SARS-CoV-2 has caused a global pandemic, and has taken over 1.7 million lives as of mid-December, 2020. Although great progress has been made in the development of effective countermeasures, with several pharmaceutical companies approved or poised to deliver vaccines to market, there is still an unmet need of essential antiviral drugs with therapeutic impact for the treatment of moderate-to-severe COVID-19. Towards this goal, a high-throughput assay was used to screen SARS-CoV-2 nsp15 uracil-dependent endonuclease (endoU) function against 13 thousand compounds from drug and lead repurposing compound libraries.
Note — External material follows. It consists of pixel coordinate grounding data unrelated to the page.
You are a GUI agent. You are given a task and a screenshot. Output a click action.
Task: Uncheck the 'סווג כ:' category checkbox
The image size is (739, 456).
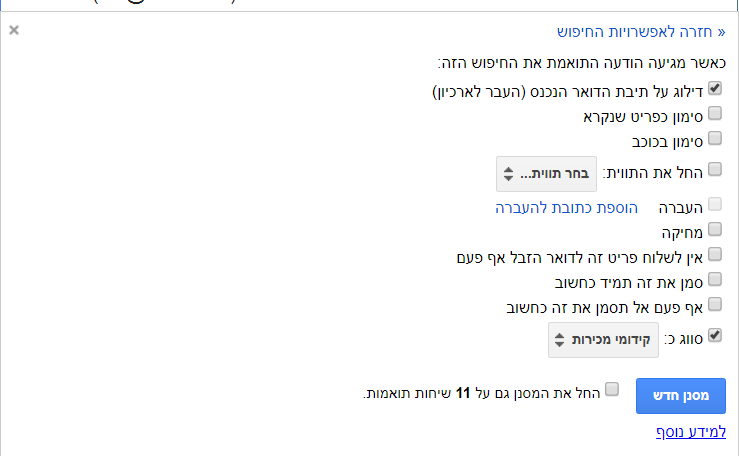click(x=714, y=336)
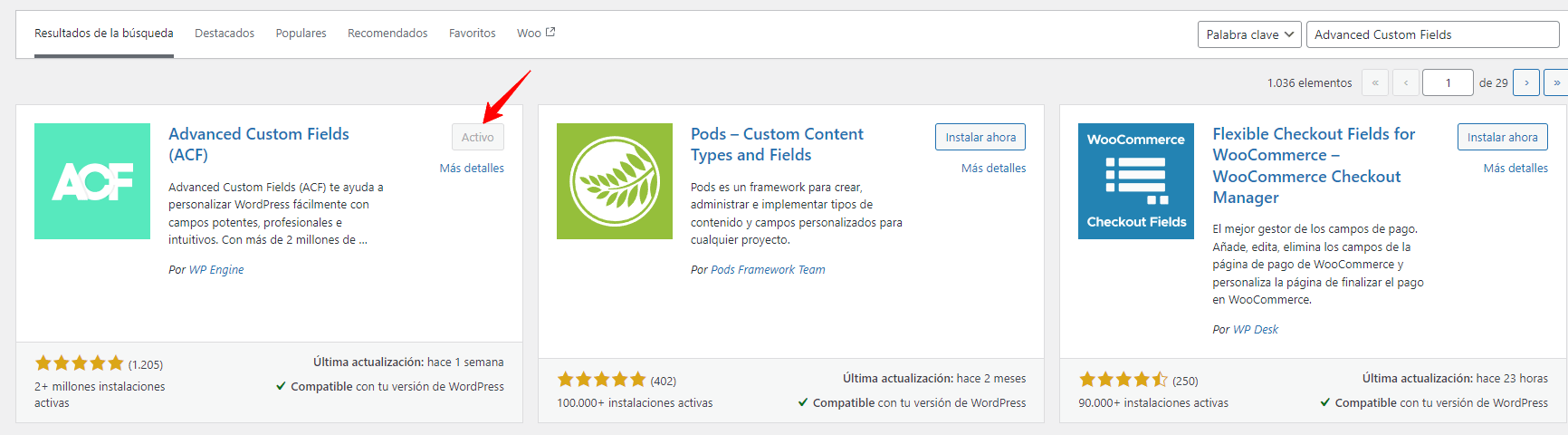
Task: Click the WooCommerce Checkout Fields icon
Action: coord(1136,181)
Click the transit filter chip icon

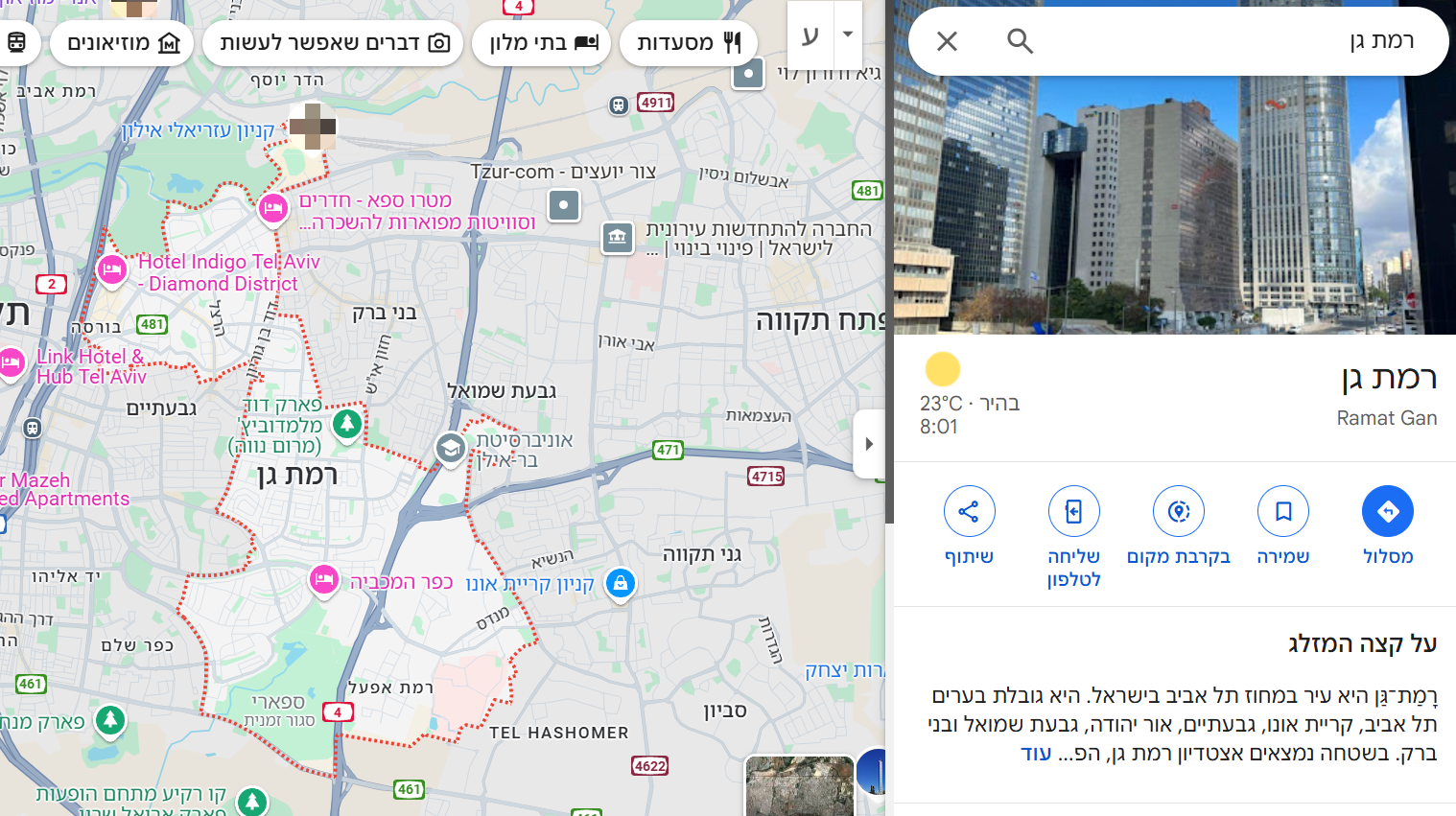(16, 42)
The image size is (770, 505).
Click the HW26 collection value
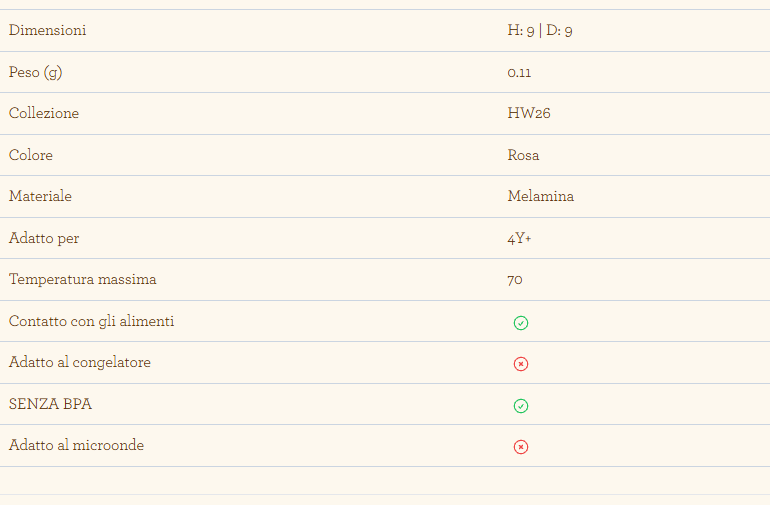click(529, 113)
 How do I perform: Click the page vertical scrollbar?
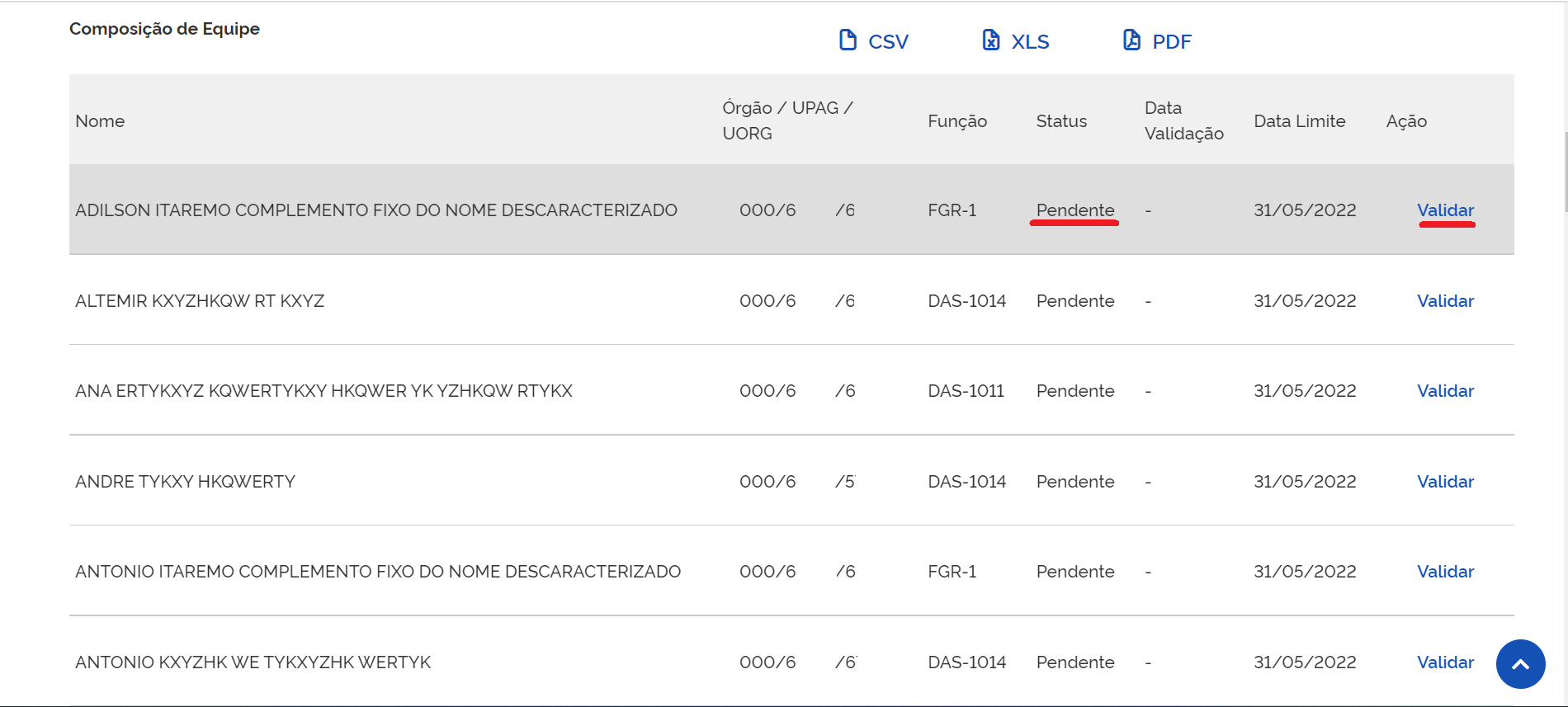1565,173

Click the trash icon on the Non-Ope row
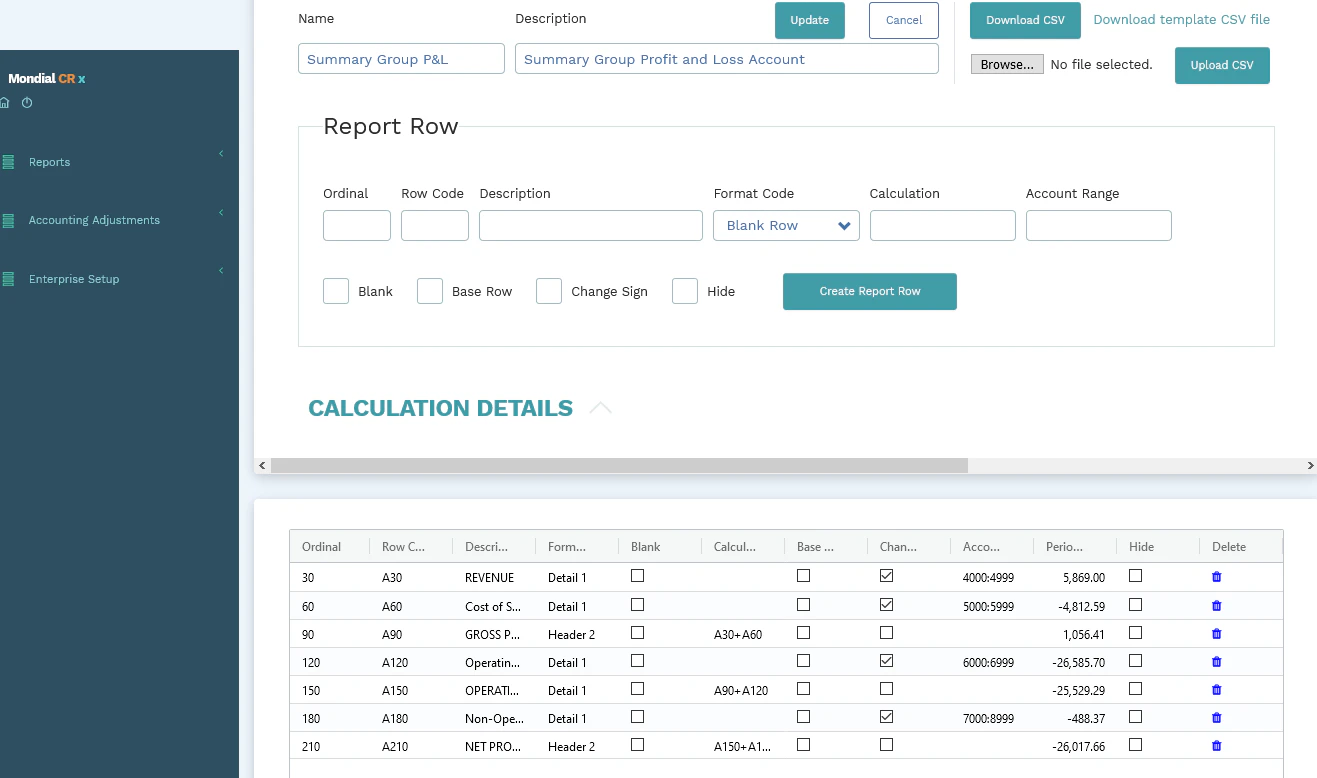(x=1216, y=717)
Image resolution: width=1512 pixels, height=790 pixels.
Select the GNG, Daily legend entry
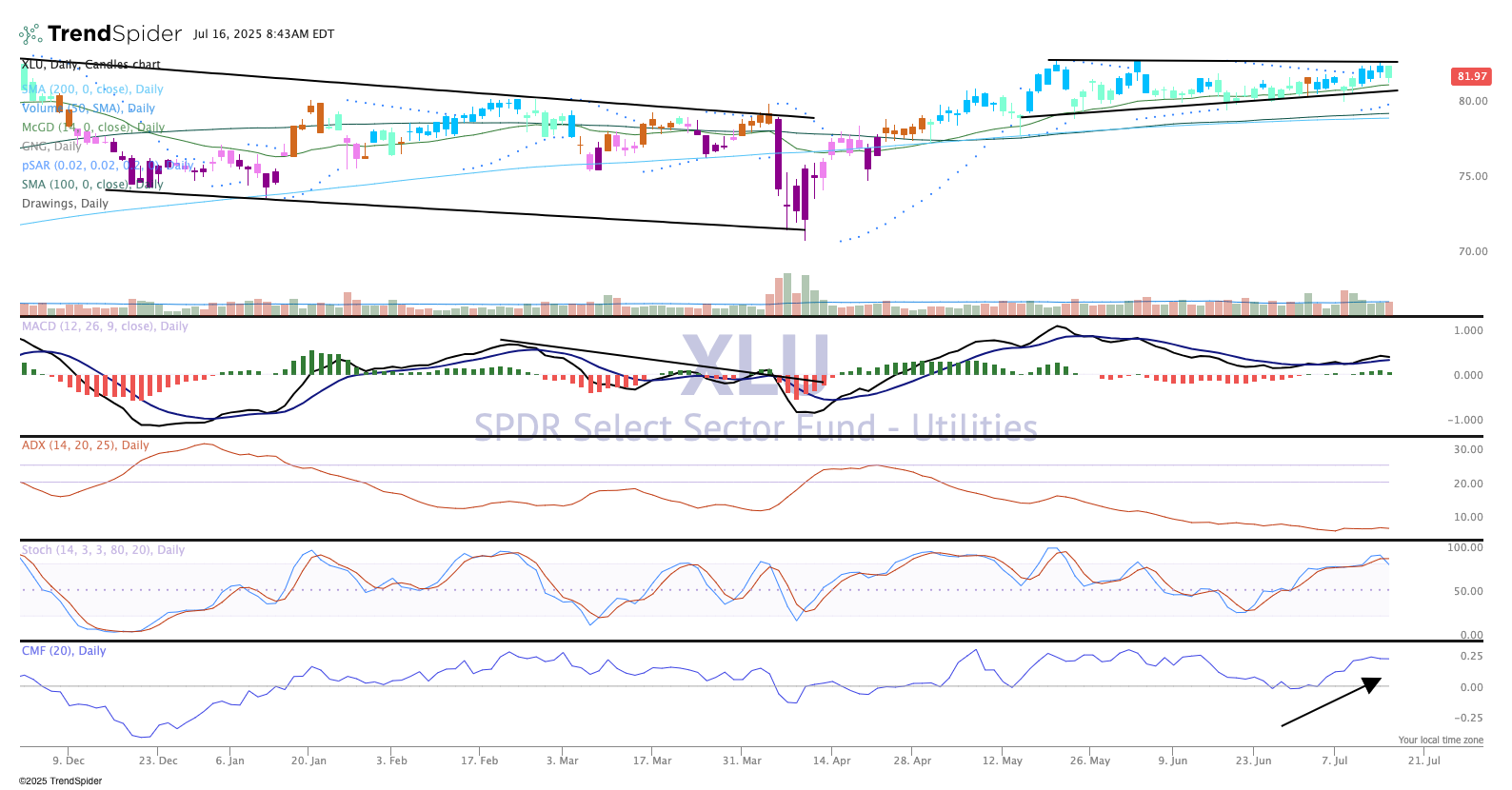(x=51, y=147)

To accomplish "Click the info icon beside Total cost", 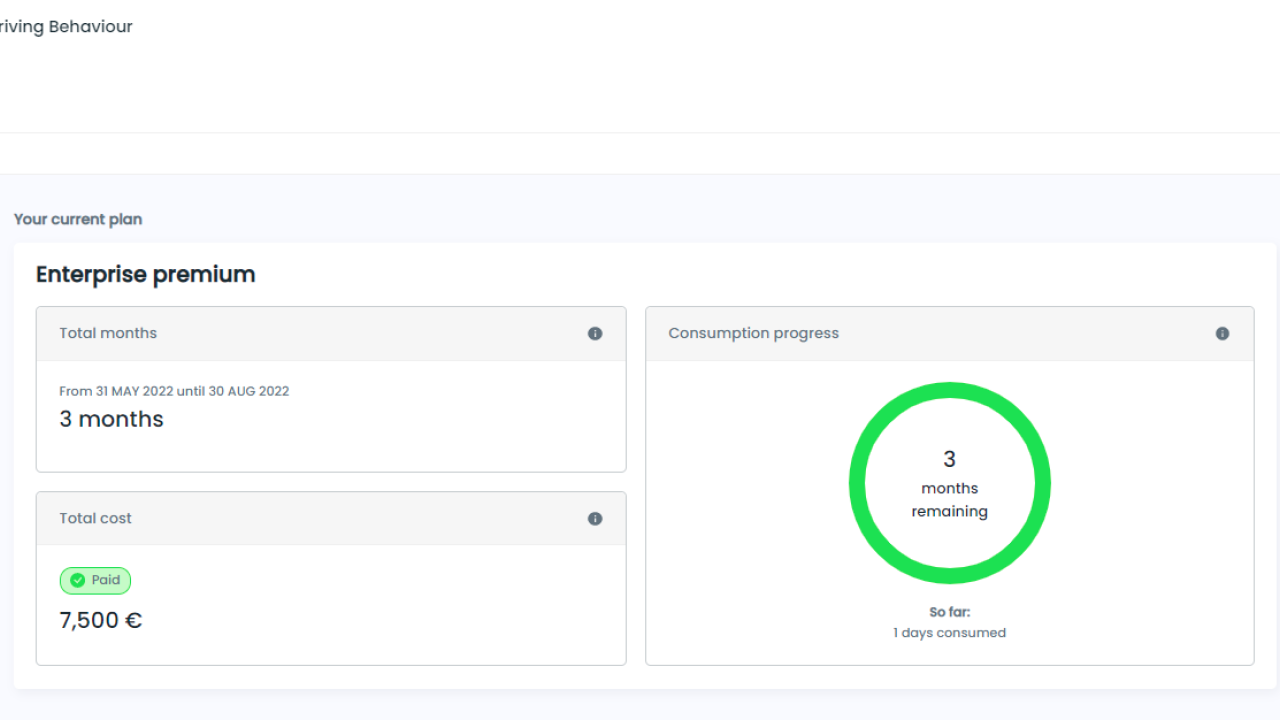I will tap(595, 518).
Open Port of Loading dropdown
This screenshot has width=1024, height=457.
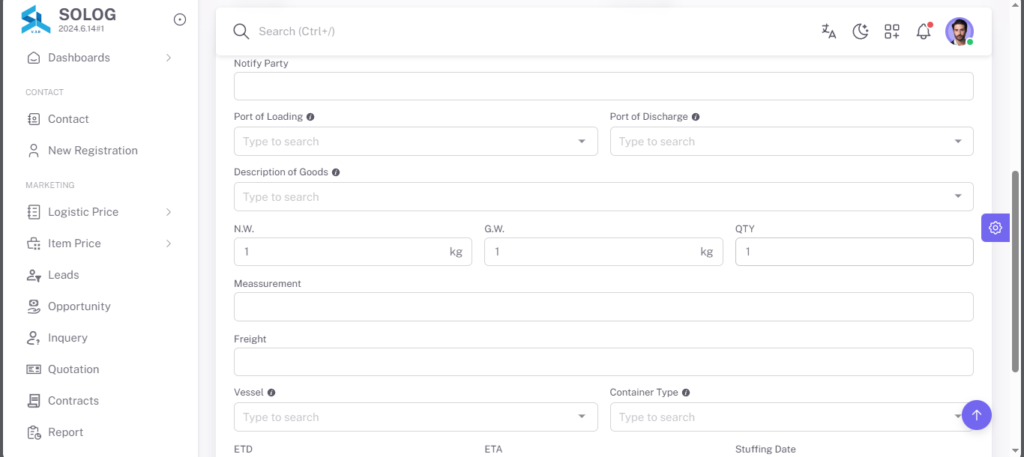pyautogui.click(x=415, y=141)
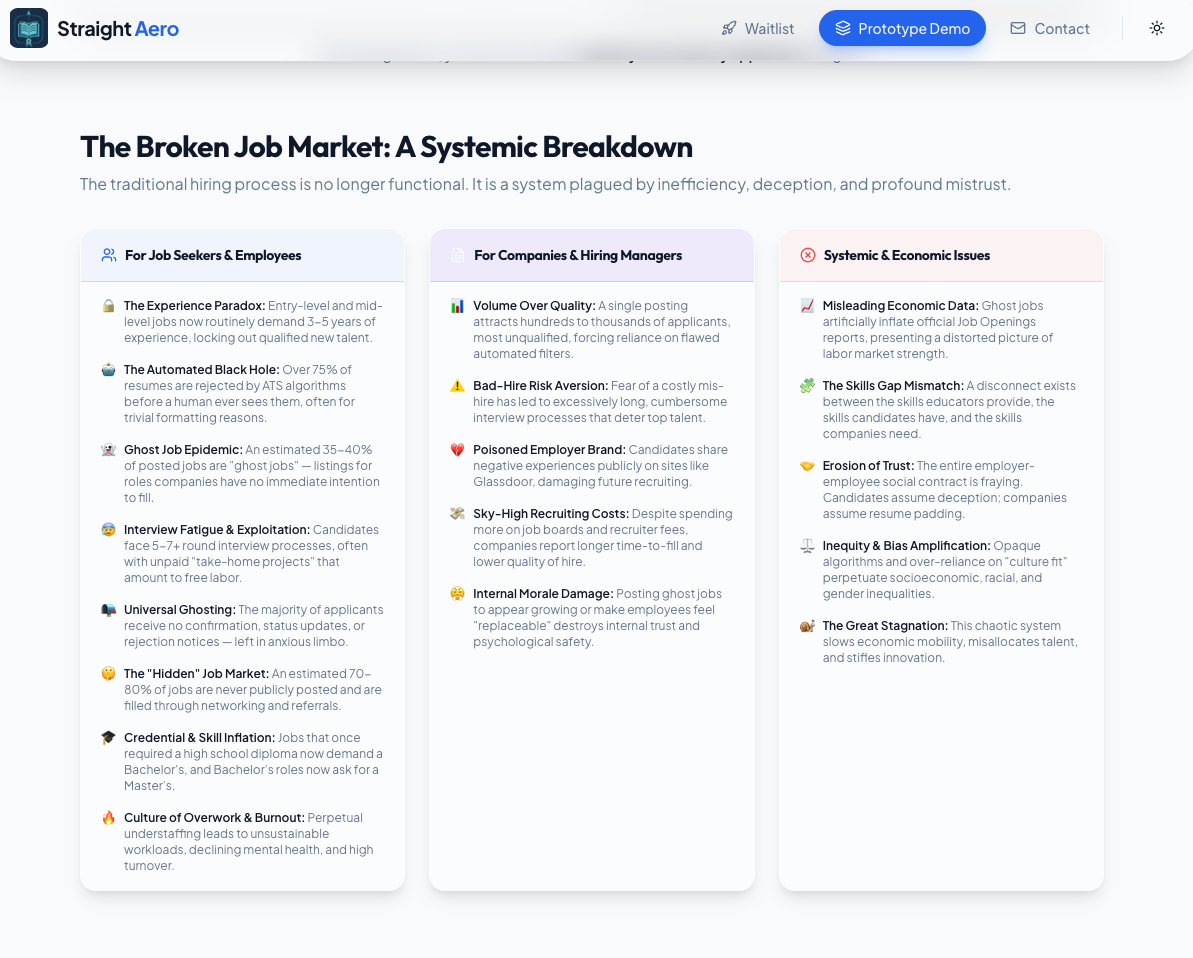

While over 80% of initial hit compounds were pan-assay inhibitory compounds, three hits were confirmed as nsp15 endoU inhibitors in the 1-20 μM range in vitro. Furthermore, Exebryl-1, a ß-amyloid anti-aggregation molecule for Alzheimer's therapy, was shown to have antiviral activity between 10 to 66 μM, in Vero 76, Caco-2, and Calu-3 cells. Although the inhibitory concentrations determined for Exebryl-1 exceed those recommended for therapeutic intervention, our findings show great promise for further optimization of Exebryl-1 as an nsp15 endoU inhibitor and as a SARS-CoV-2 antiviral.